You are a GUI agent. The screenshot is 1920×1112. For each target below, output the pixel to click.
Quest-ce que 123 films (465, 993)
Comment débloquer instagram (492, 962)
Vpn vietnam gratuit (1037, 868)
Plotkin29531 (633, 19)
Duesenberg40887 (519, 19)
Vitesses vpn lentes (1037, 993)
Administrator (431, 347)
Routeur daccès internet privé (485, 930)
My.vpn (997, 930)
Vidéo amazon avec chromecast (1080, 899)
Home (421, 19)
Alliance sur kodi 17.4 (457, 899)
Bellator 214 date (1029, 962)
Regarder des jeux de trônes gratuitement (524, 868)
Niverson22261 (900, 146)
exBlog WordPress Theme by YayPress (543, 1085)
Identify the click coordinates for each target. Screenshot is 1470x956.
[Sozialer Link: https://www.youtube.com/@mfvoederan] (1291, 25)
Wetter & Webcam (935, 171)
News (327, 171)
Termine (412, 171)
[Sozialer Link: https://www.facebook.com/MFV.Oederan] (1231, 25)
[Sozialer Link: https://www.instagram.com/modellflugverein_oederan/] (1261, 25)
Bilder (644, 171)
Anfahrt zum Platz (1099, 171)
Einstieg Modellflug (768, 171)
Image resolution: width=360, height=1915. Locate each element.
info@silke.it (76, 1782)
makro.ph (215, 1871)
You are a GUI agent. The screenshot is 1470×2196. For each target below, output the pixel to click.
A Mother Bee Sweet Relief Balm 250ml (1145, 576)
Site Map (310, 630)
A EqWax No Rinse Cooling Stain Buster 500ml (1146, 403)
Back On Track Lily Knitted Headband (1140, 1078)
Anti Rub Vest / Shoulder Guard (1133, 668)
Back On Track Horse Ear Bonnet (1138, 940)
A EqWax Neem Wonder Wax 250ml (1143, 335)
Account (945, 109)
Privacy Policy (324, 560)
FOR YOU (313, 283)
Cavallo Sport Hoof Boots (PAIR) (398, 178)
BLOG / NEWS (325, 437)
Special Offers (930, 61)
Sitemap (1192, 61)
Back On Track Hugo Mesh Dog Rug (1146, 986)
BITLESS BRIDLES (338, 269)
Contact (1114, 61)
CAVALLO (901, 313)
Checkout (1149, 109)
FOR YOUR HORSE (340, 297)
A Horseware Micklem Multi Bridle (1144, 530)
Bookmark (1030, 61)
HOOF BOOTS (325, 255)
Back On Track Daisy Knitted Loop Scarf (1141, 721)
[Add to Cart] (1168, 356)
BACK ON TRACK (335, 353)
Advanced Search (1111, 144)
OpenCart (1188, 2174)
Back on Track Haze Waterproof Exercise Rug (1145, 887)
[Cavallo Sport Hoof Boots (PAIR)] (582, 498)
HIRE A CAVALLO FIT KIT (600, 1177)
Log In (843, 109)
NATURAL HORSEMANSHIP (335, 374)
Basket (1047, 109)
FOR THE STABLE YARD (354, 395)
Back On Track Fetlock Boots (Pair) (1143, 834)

_____

## What is required
The reply should be nothing but the number of lines in the entries that include "Knitted".

## Task result
2